女神と祭壇と夫と
短編としては量が足りず、連載にもなれず、しかし、つづきーっとなったブツです。
その日、モニカは夫の秘密を知った。
あるいは、思い出した。
「……ねぇ、リーンハルト様?」
「なんでしょう。モニカ様」
にこやかに対応してくれる夫。その笑顔が眩しかった。モニカはその笑顔から目をそらした。顔が良すぎる。
「ど、どうしましたか」
「見ちゃったのよ」
「な、なにをですかっ!」
動揺駄々洩れの声にモニカは頭が痛かった。
「二階の南の部屋」
「え”」
そこはこの館で唯一あけてはならない部屋と言われた場所である。本来ならモニカのほうが約束を破ったと怒られるところではある。
しかし、びくついているのはリーンハルトの方だった。
モニカはびしっとリーンハルトを指さした。
「祭壇なんて壊しなさい」
「いやです」
即答だった。
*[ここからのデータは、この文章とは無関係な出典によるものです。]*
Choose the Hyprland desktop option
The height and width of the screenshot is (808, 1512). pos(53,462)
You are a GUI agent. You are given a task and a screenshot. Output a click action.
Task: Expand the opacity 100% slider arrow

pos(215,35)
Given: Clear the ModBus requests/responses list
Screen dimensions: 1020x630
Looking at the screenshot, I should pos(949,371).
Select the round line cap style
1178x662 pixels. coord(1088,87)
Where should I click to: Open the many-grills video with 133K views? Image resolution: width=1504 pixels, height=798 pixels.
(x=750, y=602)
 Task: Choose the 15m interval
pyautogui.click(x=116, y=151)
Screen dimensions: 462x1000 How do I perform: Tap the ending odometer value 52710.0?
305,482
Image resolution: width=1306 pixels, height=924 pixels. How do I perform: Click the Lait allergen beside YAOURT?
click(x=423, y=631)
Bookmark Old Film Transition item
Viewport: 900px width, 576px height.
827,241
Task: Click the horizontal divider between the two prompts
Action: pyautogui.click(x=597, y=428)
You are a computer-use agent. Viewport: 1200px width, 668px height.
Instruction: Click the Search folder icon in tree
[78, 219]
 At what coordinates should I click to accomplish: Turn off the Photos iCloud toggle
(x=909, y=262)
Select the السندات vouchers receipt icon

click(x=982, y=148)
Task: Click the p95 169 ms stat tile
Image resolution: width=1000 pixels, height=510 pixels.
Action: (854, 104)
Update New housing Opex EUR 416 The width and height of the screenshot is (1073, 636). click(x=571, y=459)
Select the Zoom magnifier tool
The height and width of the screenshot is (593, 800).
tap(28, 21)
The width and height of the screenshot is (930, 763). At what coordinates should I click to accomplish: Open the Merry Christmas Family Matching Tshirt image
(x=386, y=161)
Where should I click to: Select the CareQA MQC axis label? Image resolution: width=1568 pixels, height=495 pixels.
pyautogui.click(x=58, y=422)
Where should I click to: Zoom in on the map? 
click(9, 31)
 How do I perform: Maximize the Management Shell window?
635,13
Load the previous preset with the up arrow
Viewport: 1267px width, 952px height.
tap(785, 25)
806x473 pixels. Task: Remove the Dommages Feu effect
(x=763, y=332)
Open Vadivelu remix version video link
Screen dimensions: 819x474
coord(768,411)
一考の余地もない、と言わんばかりである。
その部屋にあったのは、モニカの肖像画だった。それだけならまだいい。
肖像画が真ん中に置いてあり、花が飾ってあったのでどちらかというと葬式っぽかった。故人を偲び、最後のお別れをというときと似てる。
違いがあるとすれば、まだモニカは死んでない。だからきっと祭壇なんだろう。たぶん。
あー、崇拝してるって言ったもんねぇ……と白目をむきそうになった。
よく見れば市井で売られている姿絵も置いてあった。それからもらったお花のお礼に渡した記憶が薄っすら残るハンカチ。みんなに渡していた、気休めのお守り。
幸いというべきか、使用済みの何か、みたな呪物は存在しない。そこにモニカはちょっとほっとした。
しかし、頭が痛い。
「そもそも本物がいるのに、祭壇を残しておくってどうなの」
もちろん本物であるモニカにお祈りされるのも嫌なのだが、これはこれで納得がいかない。
女神のように崇めているという相手を手に入れたのだから用無しではないのだろうか。
「僕はあなたの幸せを祈りたいんです」
「本人に言って」
「そ、それは恐れ多いというか緊張しすぎて倒れそうです」
「慣れなさい。
いつもはどうしているの?」
「その……。あなたが明日幸せでありますように」
目のまえで祈りの形に手を組み言われ、モニカはたじろいだ。
真摯で、邪念の欠片もない祈りに。
どこかの高位の神官であると言われても信じられそうなくらいの本気であった。
「……くっ」
これを食らって正気でいろというのか。モニカは呻く。
「祭壇は、残しておいていいわ」
敗北宣言であった。
とても恥ずかしい。ものすっごい、照れる。眩しい生き物が無垢な視線で殺しに来る。
無限に私はそんなたいそうな生き物ではなく、ダメなやつなんだと言い募りたくなるいたたまれなさがあった。
それを聞いたリーンハルトがぱっと明るい表情になったのもモニカ的にはもやもやする。
モニカが普通の女であると認めさせる道のりは、とても遠そうだった。
続きというか連載になった場合、ノクターン行きです。全年齢でアレがどうとか書くのは気が引ける……。